Here’s the problem (more discussion here):

There are two linked components to this rise in inequality: the surge in incomes for those at the top of the distribution and the slow growth of incomes for those in the middle and at the bottom.

Is this really a problem? Would it be better if income inequality were reduced? I think so, for the following reasons.

1. Fairness. Market processes have produced enormous incomes for various financial operators, CEOs, entrepreneurs, athletes, and entertainers in recent decades. A good bit of this is due to luck — being in the right place at the right time, genetic talent, having the right parents or teacher or coach, and so on. I don’t mind some inequality due to luck, and I recognize that monetary incentives are helpful. But the current (or recent, I should say;  the downturn will reduce top incomes somewhat) magnitude of inequality in America strikes me as unfair. An income of several hundred million dollars when the minimum wage gets you about $15,000 is too much inequality. What’s the proper amount of income inequality? I don’t have a precise answer, but that doesn’t mean it’s wrong to feel that our current level is excessive.
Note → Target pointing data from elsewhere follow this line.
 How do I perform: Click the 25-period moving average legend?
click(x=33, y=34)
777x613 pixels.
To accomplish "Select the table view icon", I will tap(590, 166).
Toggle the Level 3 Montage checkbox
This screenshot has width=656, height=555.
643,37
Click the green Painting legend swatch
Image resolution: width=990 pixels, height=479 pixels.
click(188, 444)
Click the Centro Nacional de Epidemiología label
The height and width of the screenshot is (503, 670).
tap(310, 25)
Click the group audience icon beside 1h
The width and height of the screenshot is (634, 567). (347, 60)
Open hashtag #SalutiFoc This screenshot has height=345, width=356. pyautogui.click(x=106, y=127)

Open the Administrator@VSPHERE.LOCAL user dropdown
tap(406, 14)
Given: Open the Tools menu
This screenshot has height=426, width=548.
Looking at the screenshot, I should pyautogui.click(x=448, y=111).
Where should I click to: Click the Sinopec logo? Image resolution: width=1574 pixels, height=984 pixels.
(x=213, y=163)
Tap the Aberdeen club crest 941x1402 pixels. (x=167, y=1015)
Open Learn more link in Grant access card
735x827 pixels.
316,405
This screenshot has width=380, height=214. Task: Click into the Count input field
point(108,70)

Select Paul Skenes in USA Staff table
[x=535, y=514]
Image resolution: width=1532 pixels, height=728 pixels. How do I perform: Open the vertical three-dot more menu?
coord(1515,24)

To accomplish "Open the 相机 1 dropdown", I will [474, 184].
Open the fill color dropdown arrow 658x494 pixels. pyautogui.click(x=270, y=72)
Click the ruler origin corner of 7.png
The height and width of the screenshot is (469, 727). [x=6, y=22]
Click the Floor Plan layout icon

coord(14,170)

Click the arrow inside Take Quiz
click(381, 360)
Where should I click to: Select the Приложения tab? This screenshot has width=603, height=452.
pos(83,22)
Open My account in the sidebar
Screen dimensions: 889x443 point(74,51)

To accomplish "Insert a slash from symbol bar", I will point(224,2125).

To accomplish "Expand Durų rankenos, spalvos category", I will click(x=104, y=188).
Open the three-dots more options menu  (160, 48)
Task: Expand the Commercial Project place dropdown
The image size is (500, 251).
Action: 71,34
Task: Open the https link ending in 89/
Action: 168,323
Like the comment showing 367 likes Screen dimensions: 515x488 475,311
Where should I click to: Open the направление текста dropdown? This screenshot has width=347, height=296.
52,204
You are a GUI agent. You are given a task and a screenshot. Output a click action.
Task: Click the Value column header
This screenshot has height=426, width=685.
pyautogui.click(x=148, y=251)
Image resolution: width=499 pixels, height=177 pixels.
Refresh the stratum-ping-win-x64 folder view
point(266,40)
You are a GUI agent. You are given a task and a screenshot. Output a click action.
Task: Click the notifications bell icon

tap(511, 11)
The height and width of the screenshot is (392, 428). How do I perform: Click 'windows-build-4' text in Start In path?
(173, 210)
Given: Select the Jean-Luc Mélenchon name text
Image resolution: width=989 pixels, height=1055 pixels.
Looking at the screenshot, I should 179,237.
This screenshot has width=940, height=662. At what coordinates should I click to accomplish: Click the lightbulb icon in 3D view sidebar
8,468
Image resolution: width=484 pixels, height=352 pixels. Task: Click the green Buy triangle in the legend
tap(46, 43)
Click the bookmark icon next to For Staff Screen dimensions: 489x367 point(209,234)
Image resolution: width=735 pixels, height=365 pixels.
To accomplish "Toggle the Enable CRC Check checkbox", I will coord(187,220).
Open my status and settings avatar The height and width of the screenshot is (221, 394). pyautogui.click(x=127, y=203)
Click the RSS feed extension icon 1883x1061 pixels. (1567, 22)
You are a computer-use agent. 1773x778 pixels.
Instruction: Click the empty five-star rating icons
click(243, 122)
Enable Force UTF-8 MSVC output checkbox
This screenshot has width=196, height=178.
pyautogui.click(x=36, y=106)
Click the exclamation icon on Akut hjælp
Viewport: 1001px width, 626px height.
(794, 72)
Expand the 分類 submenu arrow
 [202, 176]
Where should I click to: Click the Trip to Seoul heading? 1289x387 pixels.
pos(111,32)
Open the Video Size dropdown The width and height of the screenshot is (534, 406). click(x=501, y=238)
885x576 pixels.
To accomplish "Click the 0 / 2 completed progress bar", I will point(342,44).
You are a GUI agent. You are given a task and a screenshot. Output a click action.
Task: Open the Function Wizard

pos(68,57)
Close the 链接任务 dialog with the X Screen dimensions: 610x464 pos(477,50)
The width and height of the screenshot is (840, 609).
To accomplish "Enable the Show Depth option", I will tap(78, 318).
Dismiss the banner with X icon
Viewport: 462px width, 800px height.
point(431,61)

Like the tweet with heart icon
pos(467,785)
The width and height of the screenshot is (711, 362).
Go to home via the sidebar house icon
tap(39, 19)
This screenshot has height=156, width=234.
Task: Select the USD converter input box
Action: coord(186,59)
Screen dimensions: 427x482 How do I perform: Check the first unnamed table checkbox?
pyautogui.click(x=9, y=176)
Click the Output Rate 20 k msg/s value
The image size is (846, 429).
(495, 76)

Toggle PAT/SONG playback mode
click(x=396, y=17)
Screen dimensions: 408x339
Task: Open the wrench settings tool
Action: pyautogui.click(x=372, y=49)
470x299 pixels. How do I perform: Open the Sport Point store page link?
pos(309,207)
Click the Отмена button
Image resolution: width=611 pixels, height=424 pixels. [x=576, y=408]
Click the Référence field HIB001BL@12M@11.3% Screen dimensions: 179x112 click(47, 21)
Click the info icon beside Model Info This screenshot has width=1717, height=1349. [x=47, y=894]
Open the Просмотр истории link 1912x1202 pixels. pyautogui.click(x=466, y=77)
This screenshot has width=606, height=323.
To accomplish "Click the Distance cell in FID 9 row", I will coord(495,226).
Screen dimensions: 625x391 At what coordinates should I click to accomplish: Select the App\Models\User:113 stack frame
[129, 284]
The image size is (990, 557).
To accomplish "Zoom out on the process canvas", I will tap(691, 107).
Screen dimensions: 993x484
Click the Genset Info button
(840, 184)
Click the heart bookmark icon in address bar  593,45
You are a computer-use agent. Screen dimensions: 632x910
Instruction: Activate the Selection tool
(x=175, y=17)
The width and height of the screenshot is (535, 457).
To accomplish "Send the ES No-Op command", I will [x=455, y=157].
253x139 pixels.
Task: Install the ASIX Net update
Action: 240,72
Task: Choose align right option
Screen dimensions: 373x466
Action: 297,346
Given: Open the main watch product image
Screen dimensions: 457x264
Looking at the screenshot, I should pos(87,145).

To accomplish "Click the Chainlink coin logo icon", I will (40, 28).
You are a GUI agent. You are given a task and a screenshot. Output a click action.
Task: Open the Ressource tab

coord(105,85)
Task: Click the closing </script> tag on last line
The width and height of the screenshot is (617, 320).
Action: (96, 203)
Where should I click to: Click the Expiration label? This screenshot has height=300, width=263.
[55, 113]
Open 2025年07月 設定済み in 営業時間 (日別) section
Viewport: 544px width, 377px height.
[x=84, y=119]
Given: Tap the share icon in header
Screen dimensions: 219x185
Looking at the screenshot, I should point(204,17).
2. Inequality’s consequences. Even if you don’t worry about exorbitant incomes in and of themselves, there’s no avoiding the fact that they have consequences for the incomes and well-being of Americans in middle and lower parts of the distribution. The social pie isn’t zero-sum. But our economy hasn’t grown faster in the past few decades than it did before, so the dramatic jump in incomes among those at the top has come in part at the expense of the rest of us. The following chart offers one way to see this. It shows GDP per family and median family income over the past six decades. Relative to growth of the economy, incomes in the middle (and below) have increased slowly since the 1970s.

As Robert Frank has pointed out, super-high incomes also have led to an arms race in consumption, especially in housing. Spending among the rich has escalated dramatically, encouraging middle- and upper-middle-class households to take on more and more debt in order to keep pace.

Over the past decade a number of social scientists have looked at the effect of inequality on other societal outcomes. We have studies suggesting that inequality is bad for education, health, crime, economic growth, economic mobility, civic engagement, political participation, political influence, and political polarization. I’m not convinced that all of these findings are correct, but some of them are quite plausible.